Your objective
Once you find the line containing "Where should I click to: Star" in the data below, copy it and each following line exactly, up to and including the line containing "This screenshot has height=1091, width=1120.", and nothing else.

Task inputs

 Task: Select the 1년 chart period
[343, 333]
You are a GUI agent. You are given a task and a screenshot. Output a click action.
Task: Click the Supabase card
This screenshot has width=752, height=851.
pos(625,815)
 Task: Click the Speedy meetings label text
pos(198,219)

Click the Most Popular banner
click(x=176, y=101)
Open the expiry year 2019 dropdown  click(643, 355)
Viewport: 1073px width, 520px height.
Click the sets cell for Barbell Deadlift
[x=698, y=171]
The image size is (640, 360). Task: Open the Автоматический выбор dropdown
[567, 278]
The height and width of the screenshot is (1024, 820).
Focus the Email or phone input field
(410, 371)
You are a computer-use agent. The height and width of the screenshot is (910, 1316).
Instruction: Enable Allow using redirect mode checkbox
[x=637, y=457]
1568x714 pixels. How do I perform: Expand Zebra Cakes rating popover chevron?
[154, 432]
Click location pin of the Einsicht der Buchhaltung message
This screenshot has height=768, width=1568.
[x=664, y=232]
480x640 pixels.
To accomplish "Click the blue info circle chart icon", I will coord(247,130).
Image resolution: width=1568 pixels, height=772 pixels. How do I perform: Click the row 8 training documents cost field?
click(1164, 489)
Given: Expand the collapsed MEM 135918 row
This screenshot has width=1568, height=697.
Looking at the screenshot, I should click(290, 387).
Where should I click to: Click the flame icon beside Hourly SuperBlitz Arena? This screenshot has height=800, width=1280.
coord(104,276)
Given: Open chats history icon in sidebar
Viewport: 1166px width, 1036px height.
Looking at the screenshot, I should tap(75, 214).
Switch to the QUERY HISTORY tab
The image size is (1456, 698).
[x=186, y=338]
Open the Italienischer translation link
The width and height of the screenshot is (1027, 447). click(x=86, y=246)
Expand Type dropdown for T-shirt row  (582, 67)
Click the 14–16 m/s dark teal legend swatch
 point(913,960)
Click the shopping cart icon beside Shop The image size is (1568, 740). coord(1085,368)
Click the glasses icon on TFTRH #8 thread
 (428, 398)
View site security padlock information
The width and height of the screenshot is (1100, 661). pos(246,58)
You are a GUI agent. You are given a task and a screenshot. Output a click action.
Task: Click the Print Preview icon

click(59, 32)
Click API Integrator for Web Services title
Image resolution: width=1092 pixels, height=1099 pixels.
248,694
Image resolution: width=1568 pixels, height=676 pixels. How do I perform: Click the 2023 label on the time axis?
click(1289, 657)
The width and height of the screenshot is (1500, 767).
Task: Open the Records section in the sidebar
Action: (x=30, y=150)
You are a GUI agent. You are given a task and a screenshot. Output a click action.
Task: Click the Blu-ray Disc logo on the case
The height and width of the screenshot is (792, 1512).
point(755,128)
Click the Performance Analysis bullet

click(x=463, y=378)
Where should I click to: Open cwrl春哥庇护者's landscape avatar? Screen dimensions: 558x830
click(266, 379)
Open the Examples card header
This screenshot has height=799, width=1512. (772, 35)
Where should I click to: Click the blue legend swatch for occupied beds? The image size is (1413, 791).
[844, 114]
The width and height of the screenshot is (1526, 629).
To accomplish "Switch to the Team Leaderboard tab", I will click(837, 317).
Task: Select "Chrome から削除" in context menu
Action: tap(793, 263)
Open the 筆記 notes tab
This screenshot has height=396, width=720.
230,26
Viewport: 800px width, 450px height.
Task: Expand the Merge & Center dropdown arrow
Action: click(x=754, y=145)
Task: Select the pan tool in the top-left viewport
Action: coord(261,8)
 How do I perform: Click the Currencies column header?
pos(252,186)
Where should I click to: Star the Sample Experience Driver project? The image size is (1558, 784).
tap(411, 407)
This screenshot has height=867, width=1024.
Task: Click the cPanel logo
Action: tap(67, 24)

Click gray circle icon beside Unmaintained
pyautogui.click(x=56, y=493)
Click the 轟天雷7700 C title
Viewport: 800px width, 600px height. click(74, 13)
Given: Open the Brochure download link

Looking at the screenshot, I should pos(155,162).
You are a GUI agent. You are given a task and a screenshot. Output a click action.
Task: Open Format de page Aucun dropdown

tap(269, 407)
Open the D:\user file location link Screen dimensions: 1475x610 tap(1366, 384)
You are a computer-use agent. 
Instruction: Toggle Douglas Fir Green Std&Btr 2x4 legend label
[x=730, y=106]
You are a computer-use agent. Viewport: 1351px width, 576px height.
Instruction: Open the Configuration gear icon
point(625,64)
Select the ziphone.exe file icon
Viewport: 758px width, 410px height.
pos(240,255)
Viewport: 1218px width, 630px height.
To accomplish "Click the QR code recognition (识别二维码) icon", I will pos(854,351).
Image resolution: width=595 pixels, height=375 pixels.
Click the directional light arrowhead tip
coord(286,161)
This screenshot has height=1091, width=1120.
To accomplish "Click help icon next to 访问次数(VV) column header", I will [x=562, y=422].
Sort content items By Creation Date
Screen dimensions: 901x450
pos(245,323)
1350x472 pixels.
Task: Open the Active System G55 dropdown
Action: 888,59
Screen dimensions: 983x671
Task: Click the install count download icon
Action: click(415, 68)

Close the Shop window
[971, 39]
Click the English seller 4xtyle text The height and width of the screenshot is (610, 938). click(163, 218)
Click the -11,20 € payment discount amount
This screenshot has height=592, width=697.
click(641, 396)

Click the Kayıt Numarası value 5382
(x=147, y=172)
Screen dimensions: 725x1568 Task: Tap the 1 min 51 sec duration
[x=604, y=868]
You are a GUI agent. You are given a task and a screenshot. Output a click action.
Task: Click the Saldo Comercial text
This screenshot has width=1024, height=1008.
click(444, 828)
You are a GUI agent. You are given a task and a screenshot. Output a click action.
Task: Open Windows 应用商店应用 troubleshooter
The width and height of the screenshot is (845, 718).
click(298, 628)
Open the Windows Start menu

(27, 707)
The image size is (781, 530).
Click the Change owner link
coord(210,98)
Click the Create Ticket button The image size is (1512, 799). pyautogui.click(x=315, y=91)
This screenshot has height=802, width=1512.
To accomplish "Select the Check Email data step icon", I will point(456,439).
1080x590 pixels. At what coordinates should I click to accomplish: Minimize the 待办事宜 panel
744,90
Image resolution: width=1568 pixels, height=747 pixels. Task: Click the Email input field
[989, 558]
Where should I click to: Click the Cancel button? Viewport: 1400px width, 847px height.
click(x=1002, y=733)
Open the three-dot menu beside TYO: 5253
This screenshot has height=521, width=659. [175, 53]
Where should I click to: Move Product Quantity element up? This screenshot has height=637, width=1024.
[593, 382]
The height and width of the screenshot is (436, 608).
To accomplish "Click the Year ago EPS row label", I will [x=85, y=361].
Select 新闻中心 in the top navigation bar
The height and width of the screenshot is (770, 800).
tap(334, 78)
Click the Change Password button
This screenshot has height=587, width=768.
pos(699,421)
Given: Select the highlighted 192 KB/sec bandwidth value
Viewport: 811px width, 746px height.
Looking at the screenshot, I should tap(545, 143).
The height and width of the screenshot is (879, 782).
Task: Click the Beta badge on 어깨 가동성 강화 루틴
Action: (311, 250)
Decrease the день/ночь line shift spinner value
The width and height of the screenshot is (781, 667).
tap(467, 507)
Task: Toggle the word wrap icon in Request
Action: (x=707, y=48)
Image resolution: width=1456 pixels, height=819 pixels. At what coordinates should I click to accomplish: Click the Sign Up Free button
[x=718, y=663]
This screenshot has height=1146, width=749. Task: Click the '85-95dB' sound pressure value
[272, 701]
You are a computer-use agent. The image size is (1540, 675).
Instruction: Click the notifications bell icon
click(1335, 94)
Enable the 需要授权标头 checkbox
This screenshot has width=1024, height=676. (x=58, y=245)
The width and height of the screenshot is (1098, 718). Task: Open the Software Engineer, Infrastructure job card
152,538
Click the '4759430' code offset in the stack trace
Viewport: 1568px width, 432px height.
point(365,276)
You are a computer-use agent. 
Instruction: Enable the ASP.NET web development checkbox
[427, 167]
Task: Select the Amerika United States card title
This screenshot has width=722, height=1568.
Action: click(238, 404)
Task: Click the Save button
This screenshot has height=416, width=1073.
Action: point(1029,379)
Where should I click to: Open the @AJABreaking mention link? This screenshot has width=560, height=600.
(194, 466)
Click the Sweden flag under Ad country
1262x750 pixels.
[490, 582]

Response area
Where should I click to: Star the Sample Experience Driver project? The image size is (1558, 784).
tap(411, 407)
This screenshot has height=867, width=1024.
Task: Click the cPanel logo
Action: tap(67, 24)

Click gray circle icon beside Unmaintained
pyautogui.click(x=56, y=493)
Click the 轟天雷7700 C title
Viewport: 800px width, 600px height. click(74, 13)
Given: Open the Brochure download link

Looking at the screenshot, I should pos(155,162).
You are a GUI agent. You are given a task and a screenshot. Output a click action.
Task: Open Format de page Aucun dropdown

tap(269, 407)
Open the D:\user file location link Screen dimensions: 1475x610 tap(1366, 384)
You are a computer-use agent. 
Instruction: Toggle Douglas Fir Green Std&Btr 2x4 legend label
[x=730, y=106]
You are a computer-use agent. Viewport: 1351px width, 576px height.
Instruction: Open the Configuration gear icon
point(625,64)
Select the ziphone.exe file icon
Viewport: 758px width, 410px height.
pos(240,255)
Viewport: 1218px width, 630px height.
To accomplish "Click the QR code recognition (识别二维码) icon", I will pos(854,351).
Image resolution: width=595 pixels, height=375 pixels.
Click the directional light arrowhead tip
coord(286,161)
This screenshot has height=1091, width=1120.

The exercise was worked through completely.